18 déc 2012

Reconstruction capitaliste et contradictions inter-bourgeoises (1940-2012) – 8

Submitted by Anonyme (non vérifié)

Le triomphe du Parti Socialiste en 1981 est similaire au triomphe de la bourgeoisie industrielle en 1969. A chaque fois, ce triomphe amène une désillusion de par l'impossibilité historique de réaliser ce qui devait l'être, de par la nature même du mouvement.

En 1958, la bourgeoisie financière s'imaginait parvenir au pouvoir, comme après 1945, mais cette fois avec un Charles De Gaulle mature instaurant un régime parfaitement adapté. La révolte anti-conservatisme ; libérale et populaire de 1968 en aura raison.

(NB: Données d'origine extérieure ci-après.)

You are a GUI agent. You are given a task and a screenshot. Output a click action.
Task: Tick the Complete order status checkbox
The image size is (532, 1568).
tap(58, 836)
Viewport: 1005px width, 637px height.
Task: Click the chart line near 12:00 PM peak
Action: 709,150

En 1969, la bourgeoisie industrielle s'imaginait définitivement dominante, unifiant l'Europe ; la crise générale du capitalisme aura raison d'elle.

En 1981, la social-démocratie s'imaginait instaurer un nouveau régime, populaire et planiste, comme aboutissement du mouvement de mai 1968 ; la réalité étatique et de la base économique aura raison de cette idéologie illusionniste.

C'est ce double échec historique et inévitable qui amène la nullité politique et idéologique de la période 1990-2010.

Durant cette période, l'extrême-gauche a abandonné tout principe et tout concept, troquant l'affirmation du socialisme en une critique « anti-capitaliste » et une dénonciation du « néo-libéralisme. »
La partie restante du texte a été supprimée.